Project/Area Number	20H00613
Research Category	Grant-in-Aid for Scientific Research (A)
Allocation Type	Single-year Grants
Section	一般
Review Section	Medium-sized Section 61:Human informatics and related fields
Research Institution	Tokyo Metropolitan University
Principal Investigator	Nobutaka Ono 東京都立大学, システムデザイン研究科, 教授 (80334259)
Co-Investigator(Kenkyū-buntansha)	須山章子 (荒木章子) 日本電信電話株式会社NTTコミュニケーション科学基礎研究所, メディア情報研究部, 主幹研究員 (30396212) 井本桂右同志社大学, 理工学部, 准教授 (90802116) 塩田さやか東京都立大学, システムデザイン研究科, 准教授 (90705039) 宮崎亮一徳山工業高等専門学校, 情報電子工学科, 准教授 (40734728) 貴家仁志東京都立大学, システムデザイン研究科, 教授 (40157110)
Project Period (FY)	2020-04-01 – 2024-03-31
Keywords	分散マイクロホンアレイ / 分散音響センシング / 音声認識 / 音響シーン認識 / 音源分離 / 同期 / 音光変換 / ブリンキー
Outline of Final Research Achievements	In this study, we developed efficient algorithms for high-precision time difference estimation and sampling frequency mismatch estimation and compensation as techniques for blindly synchronizing asynchronous signals. Additionally, we extended these techniques to applications such as acoustic object cancellers and impulse response estimation under sampling frequency variations. For multimodal acoustic sensing using sound-to-light conversion, we constructed various purpose-specific methods, including not only traditional intensity conversion but also melody visualization, speech estimation using small-scale DNNs, sparse spectrum reconstruction based on compressed sensing, and optimization for acoustic scene recognition through end-to-end learning. We also confirmed the effectiveness of spatial features derived from distributed sensing for acoustic scene recognition.

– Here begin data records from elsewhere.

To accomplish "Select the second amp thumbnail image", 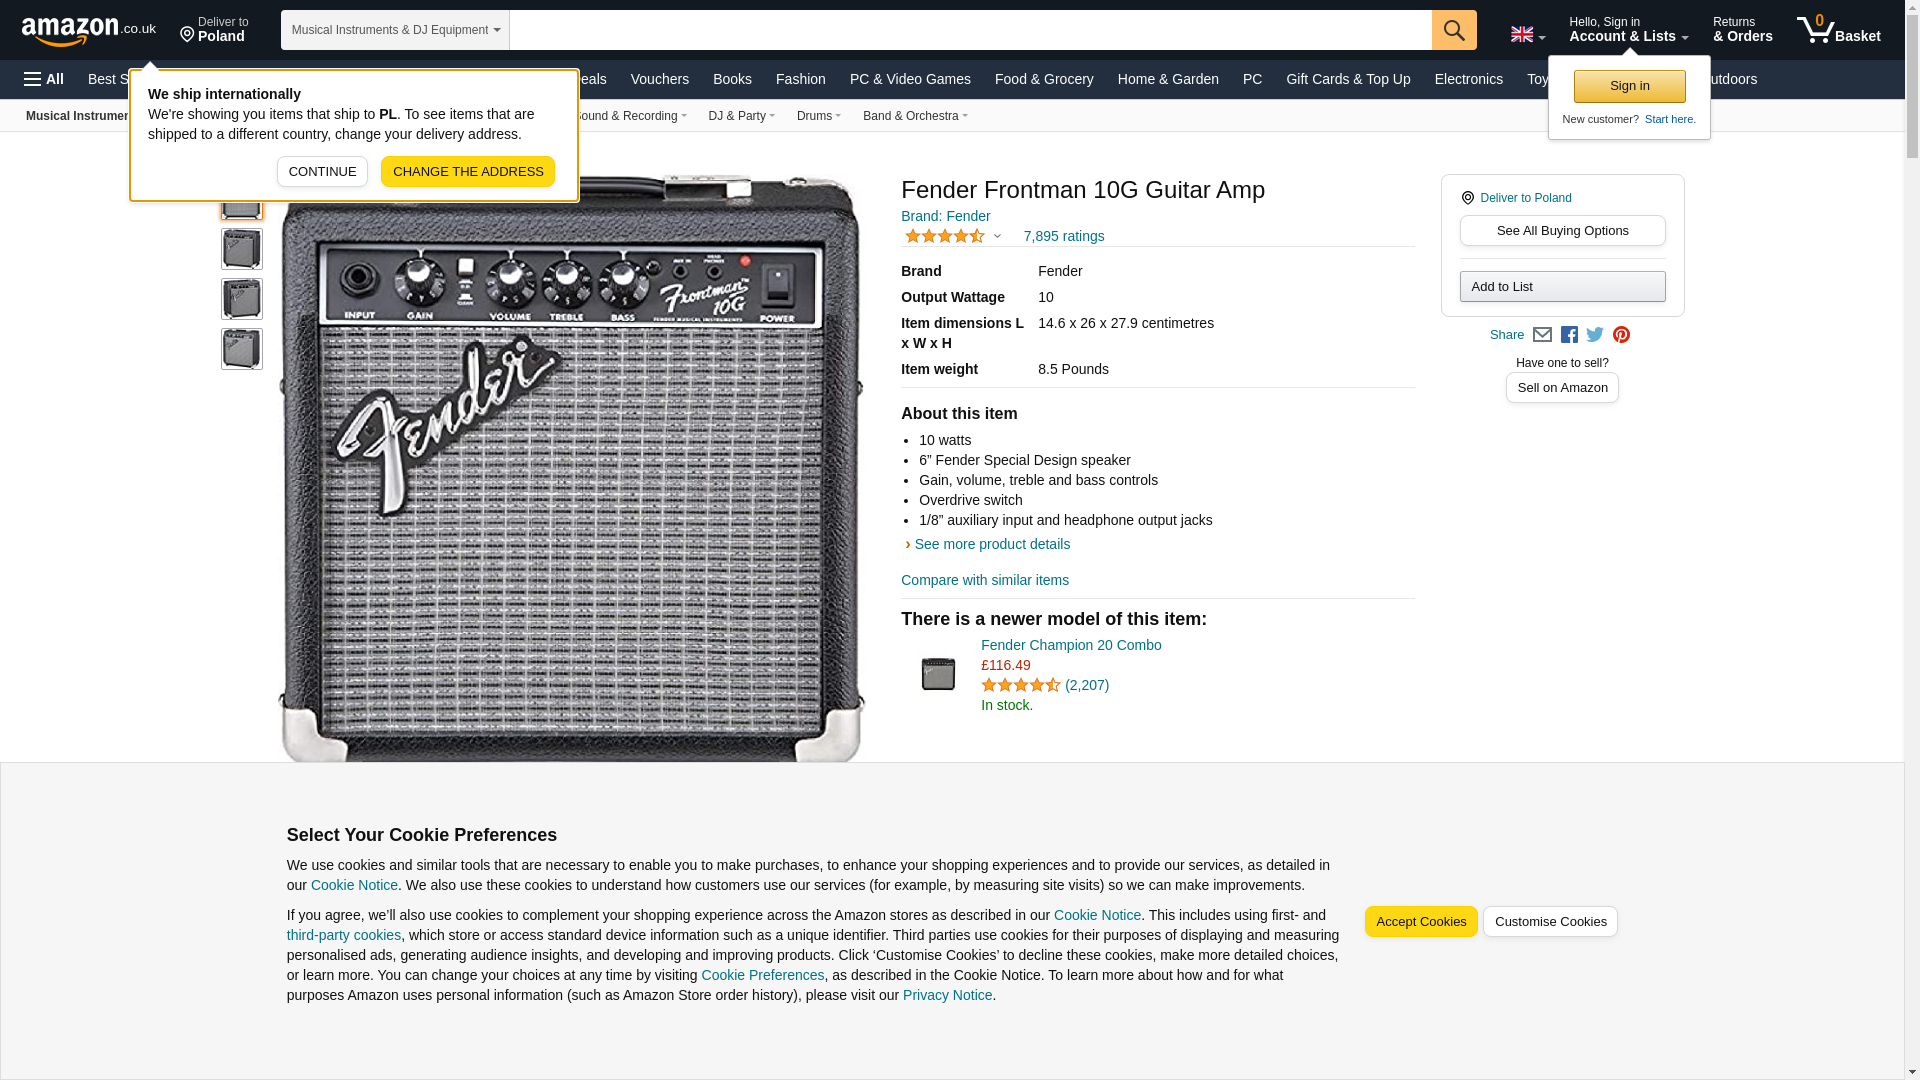I will [242, 249].
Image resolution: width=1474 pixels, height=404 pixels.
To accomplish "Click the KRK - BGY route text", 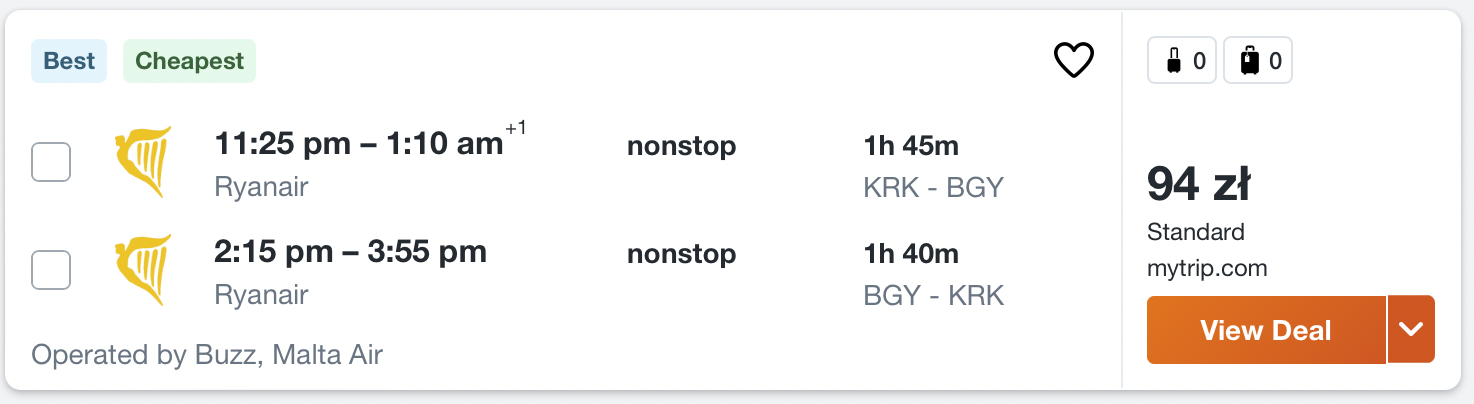I will pos(932,188).
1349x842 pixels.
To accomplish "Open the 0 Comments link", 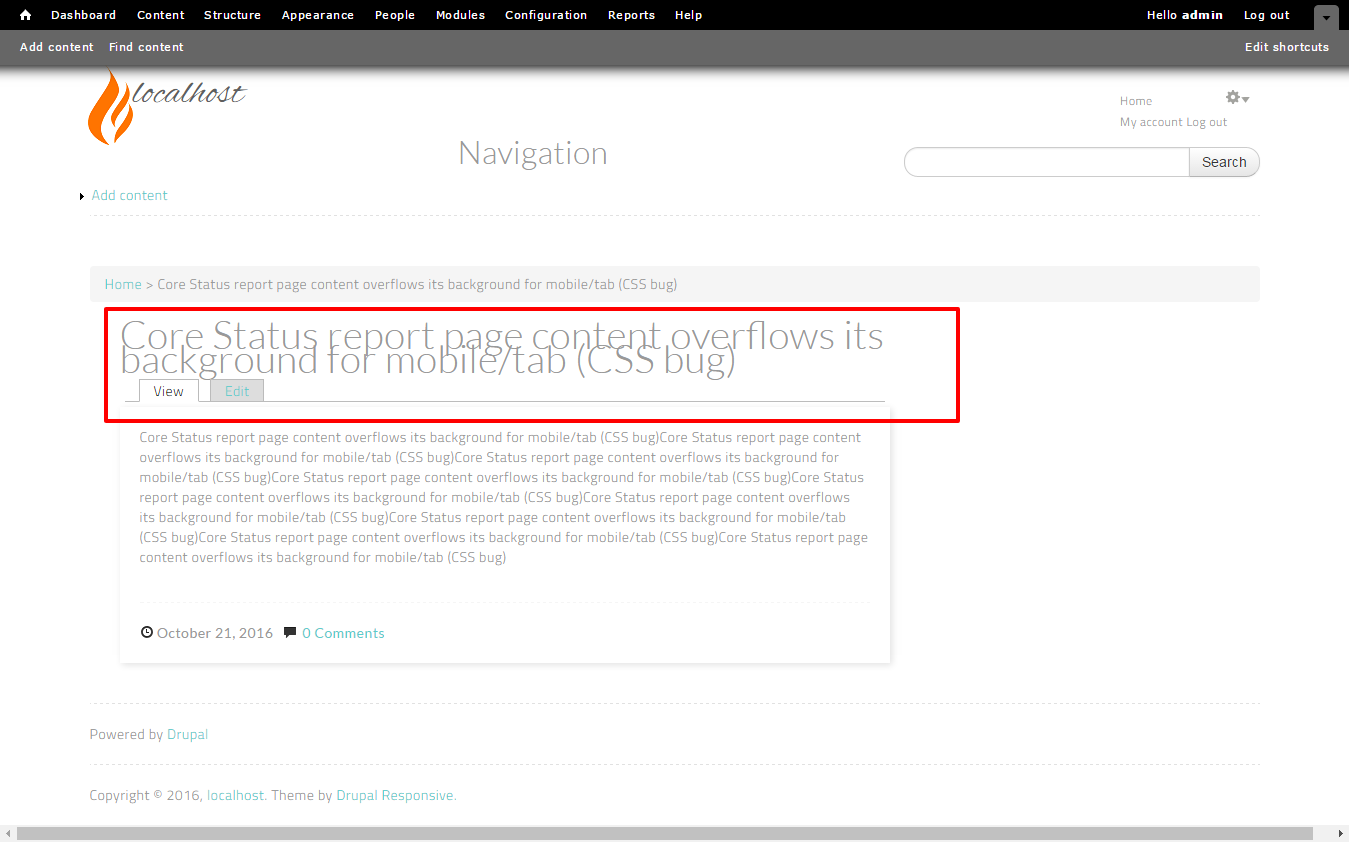I will pos(343,633).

Free Research Field	音響信号処理
Academic Significance and Societal Importance of the Research Achievements	マイクロホンを分散配置し音響信号処理を行うには、従来は厳密な時間同期が必要であり、有線接続は煩雑な配線を、無線の利用は大きな帯域幅を必要とするなどの困難があった。これに対し本研究は、我々の身の回りにあるスマートフォン、モバイル端末などの複数の録音機器を観測信号のみから同期する手法を確立した。これにより分散録音機器をアレイ信号処理、具体的には音源分離、音源強調，空間情報の取得などに活用することが可能となった。これらは遠隔音声認識や音響シーン認識の性能向上に大きく貢献する。また音光変換とビデオカメラを用いた音響分散センシングの独自の枠組みを進展させ、音響シーン認識の新しい方向性を提示できた。